Training the Next Generation in Justice jeremy Travis

| 15 Jan 2015 | 02:22

Throughout his extensive career in law and criminal justice, Jeremy Travis has always made time to give back to the community. It is something emphasized by his parents growing up, and he continues to strive for that goal in both his professional and personal endeavors today.

Travis grew up in Massachusetts, but has always had a strong connection with New York, since his father’s family was from Brooklyn. He now continues that legacy by living in Brooklyn with his own family, working as the president of John Jay College of Criminal Justice. Coming to New York was always a goal for Travis; he jokes that the famous Frank Sinatra song worked as inspiration.

“The line when he says ‘If you can make it here, you can make it anywhere’ really explains why I wanted to move to New York,” he said. “I was young and I wanted to come to the most exciting city in the world.” After graduating from Yale in 1970 he moved to New York, and into his first apartment on West 85th Street. From there he began his career in law, ultimately serving as law clerk to then U.S. Court of Appeals Judge Ruth Bader Ginsburg.

After attending the Wagner Graduate School of Public Service, and the Law School at New York University, he worked as Deputy Commissioner for Legal Matters for the NYPD, Chief Counsel to the U.S. House Judiciary Subcommittee on Criminal Justice, Special Advisor to New York City Mayor Ed Koch, and Special Counsel to the Police Commissioner of the NYPD.

Throughout all of his outstanding accomplishments he remains extremely connected to the community, and with his new position of president at John Jay, he has helped support the West Side in numerous ways.

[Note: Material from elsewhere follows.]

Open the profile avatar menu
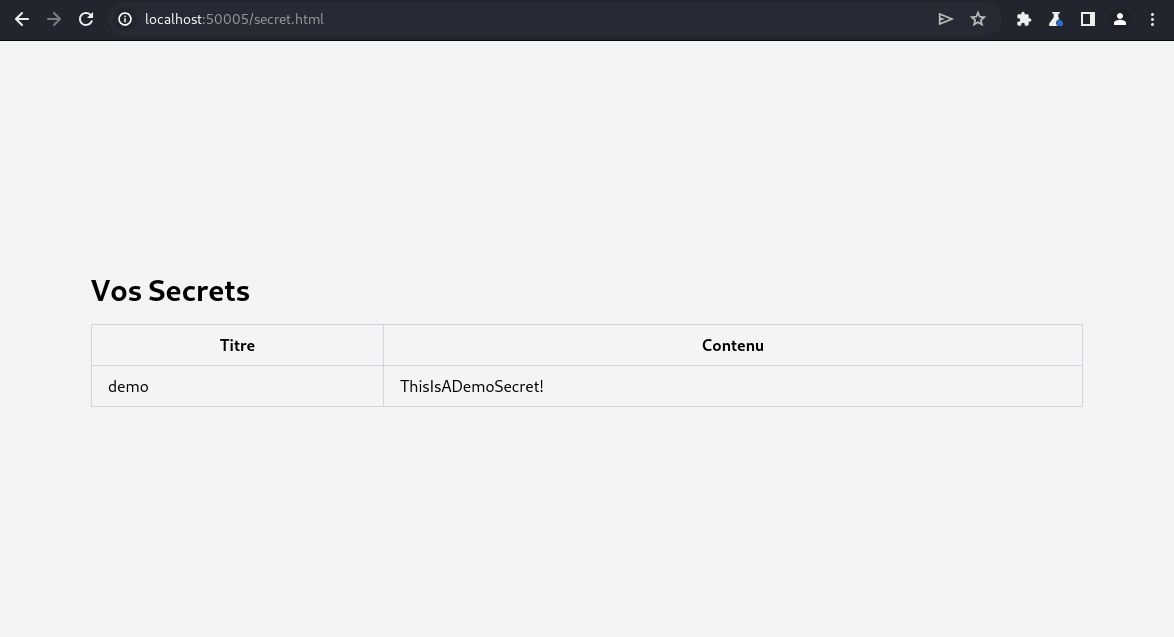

“Being able to give back has always been the main part of why I do what I do,” he said. “We really value our relationship with the city.” The school just celebrated its 50th year in 2014, so its development has coincided with the redevelopment of the West Side. One of their main buildings was formerly an abandoned high school, and prior to the college’s development, drug addicts and prostitutes frequented the building.

“John Jay has come of age at the same time as the West Side,” Travis said. “We see ourselves as being an important part of that development, and have a responsibility to continue it.”

Travis has gotten the school involved with the West Side community through different outlets both involving his students and the public. JASA, the Jewish Association for Serving the Aging, uses both the pool and college classrooms every Sunday for seniors interested in exercising and taking various adult education classes. He also regularly offers their auditoriums to hold forums and press conferences for public officials; it is where Mayor Bill de Blasio introduced his Vision Zero traffic fatality reduction plan.

Under Travis’s leadership, John Jay has become one of the most sought after institutions, and he has both increased the size of the faculty, and student enrollment. His excitement of New York has not faded, and he is always looking for new opportunities to partner with surrounding businesses.

“I’m extremely lucky to have our school located in one of the most vibrant parts of the city,” he said. Neighboring both Lincoln Center and the New York Philharmonic, he encourages the faculty to bring students to performances so they can experience the diversity New York offers, something he loves most about the city.

Travis offers a rare blend of wisdom from years of experience in his field, and a youthful excitement about the community that surrounds him. The same eagerness that brought him to New York after college seems to still remain.

“We love the fact that we are considered a good neighbor,” he said. “We are a public institution and I take that very seriously. I’ve always loved the sense of engagement that the West Side is known for, we want to be a good support system and continue that engagement.”